Rendering
With object-based audio, where you have positional metadata attached to audio channels, you need something that processes this metadata and audio and converts them to audio signals that can be sent to conventional channels that eventually feed loudspeakers. This process is called rendering, and the processor is called a renderer.
A renderer receives audio and metadata, as well as information about the desired output format (usually a loudspeaker layout), and interprets the metadata to process the input audio channels in a way that generates the sounds described by the metadata.
For object-based audio (that is where the metadata is describing the positions of the audio objects), a renderer is always required if the audio signals are to be listened to with the correct spatial positioning (otherwise all the channels would just be treated as mono signals). Scene-based audio also requires rendering, and this may just be a conventional HOA decoder, or something more sophisticated. Channel-based audio may not need rendering, particularly if the channels presented match the speaker layout used; however, rendering can be used if the input channel configuration doesn't match the speaker layout. Downmixing can be considered to be a simple form of rendering.

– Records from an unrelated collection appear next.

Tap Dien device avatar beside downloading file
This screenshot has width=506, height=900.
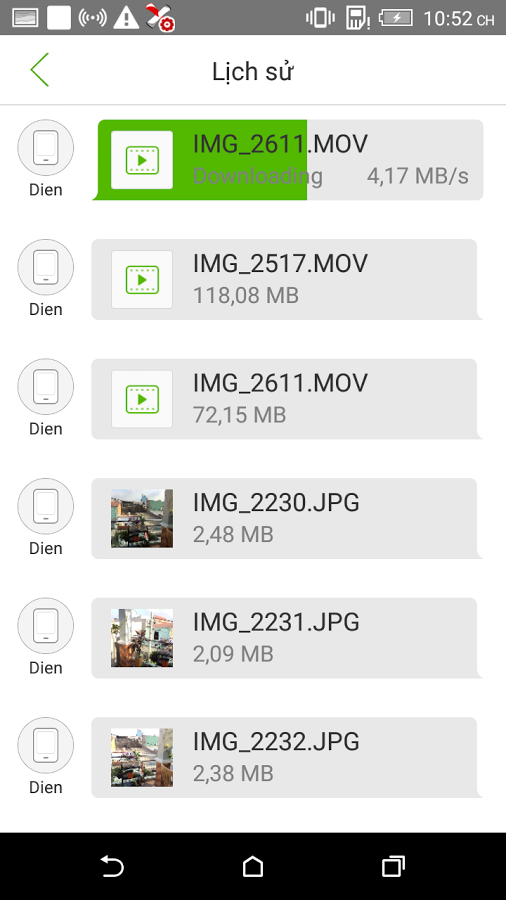[x=45, y=148]
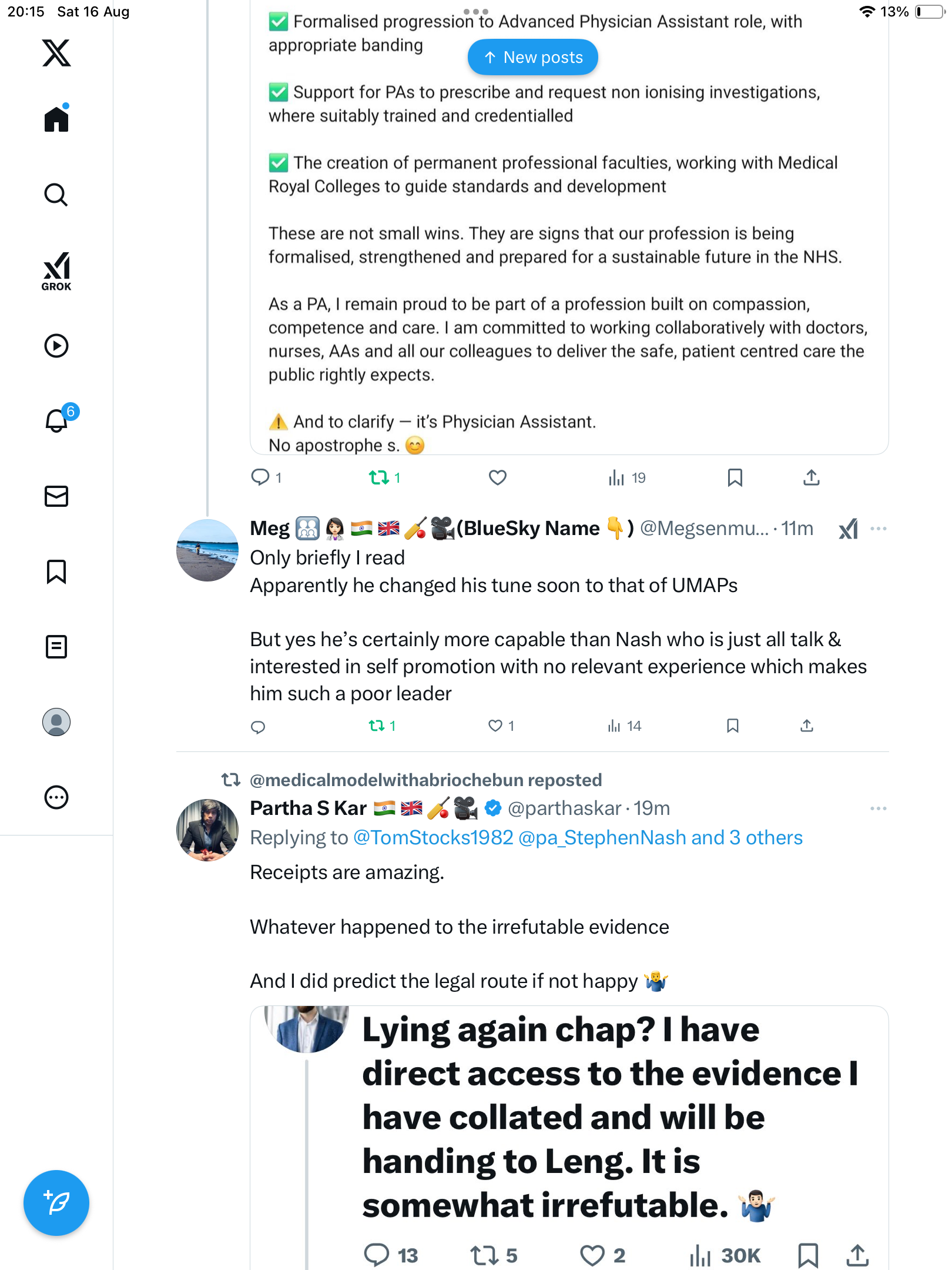Click Grok icon on Meg's post
The height and width of the screenshot is (1270, 952).
pyautogui.click(x=848, y=529)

Rendering does not just have to be for generating signals for speaker outputs, as binaural renderers have also been developed to allow to immersive audio to be listened to over headphones. Rendering could also be used for generating general channel, HOA or object-based outputs too (for example when trying to reduce the number of tracks or objects in a file).
Available Renderers
If we want to listen to audio that has ADM metadata accompanying it, then we'll need a renderer. Fortunately, the EBU have developed the EAR (EBU ADM Renderer), which is an open-source renderer written in Python. It has been designed to be a baseline reference for rendering from ADM metadata, and to be simple to use.

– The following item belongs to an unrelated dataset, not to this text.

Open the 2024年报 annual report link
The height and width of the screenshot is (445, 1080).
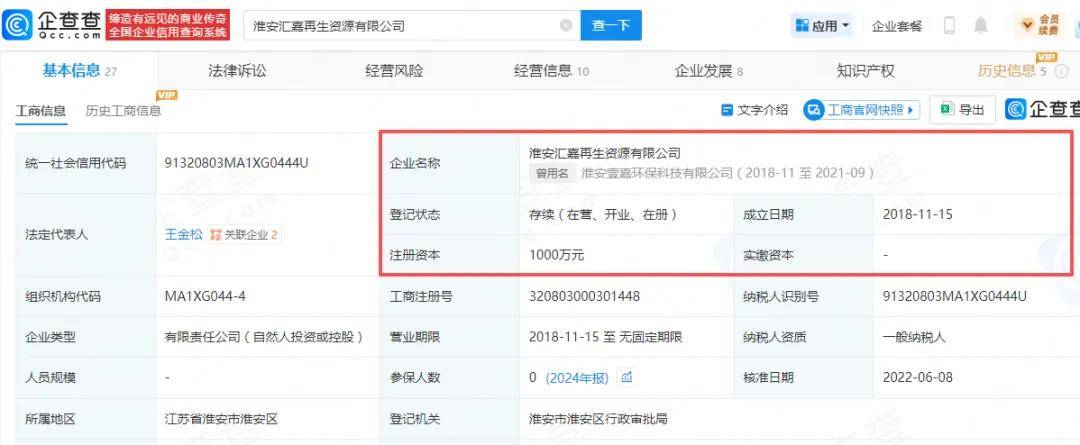point(577,377)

Other renderers have been developed, including one in the MPEG-H decoder. This renderer has been designed around the MPEG-H metadata structure, and can handle both object and scene-based audio. Dolby and DTS have also developed renderers designed to work with their immersive audio systems.
All these renderers use slightly different algorithms internally, so may produce subjectively different sounding outputs. In the future, more rendering algorithms may come along that provide improved performance and greater flexibility.